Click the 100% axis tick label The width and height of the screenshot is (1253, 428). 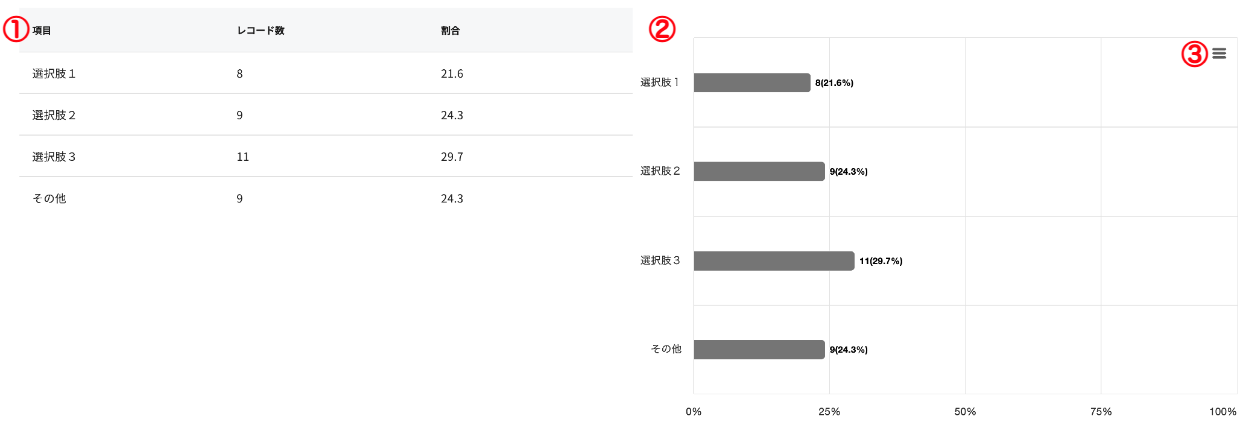click(x=1222, y=412)
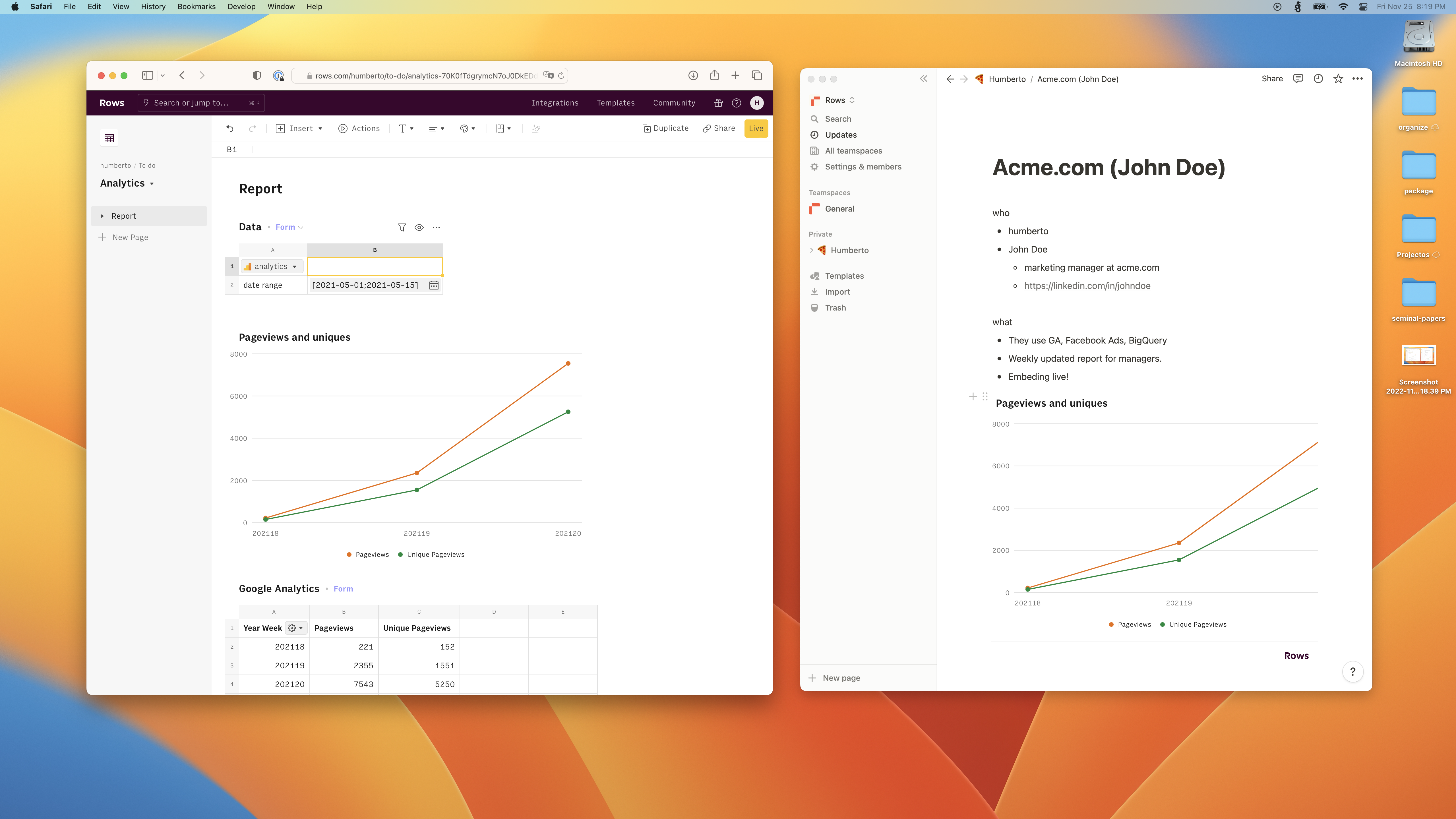This screenshot has height=819, width=1456.
Task: Click the gift icon in Rows header
Action: point(718,103)
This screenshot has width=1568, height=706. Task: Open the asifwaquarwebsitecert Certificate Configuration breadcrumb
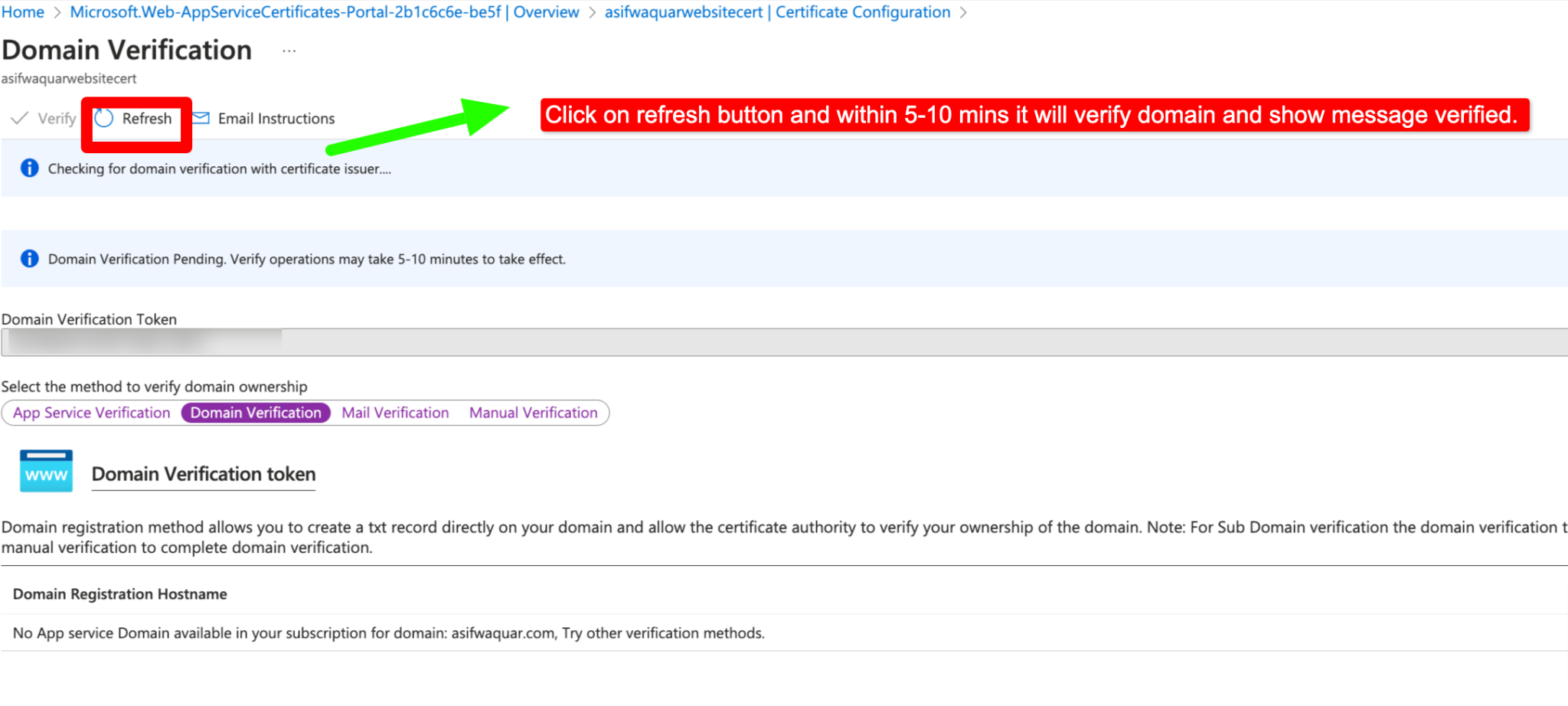click(776, 12)
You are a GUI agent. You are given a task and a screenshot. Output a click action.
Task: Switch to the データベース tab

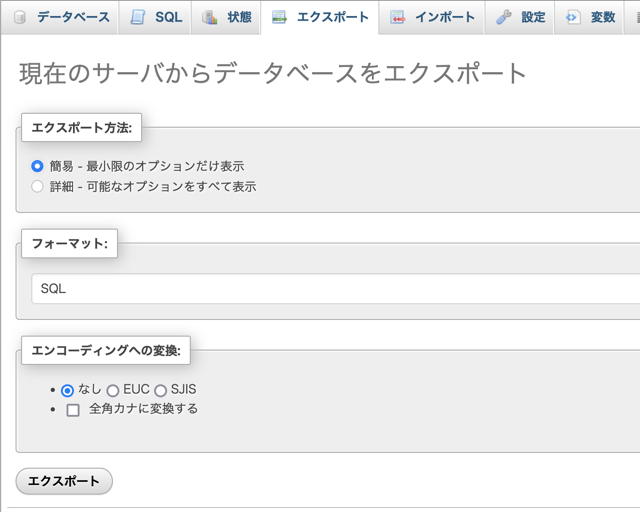point(73,17)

· · · · ·

• _PROBLEM_
Copy the listing above from the line containing "You are a GUI" through the end, both ends included, and leave out the pictures.

• _OUTPUT_
You are a GUI agent. You are given a task and a screenshot. Output a click action.
Task: Switch to the データベース tab

point(73,17)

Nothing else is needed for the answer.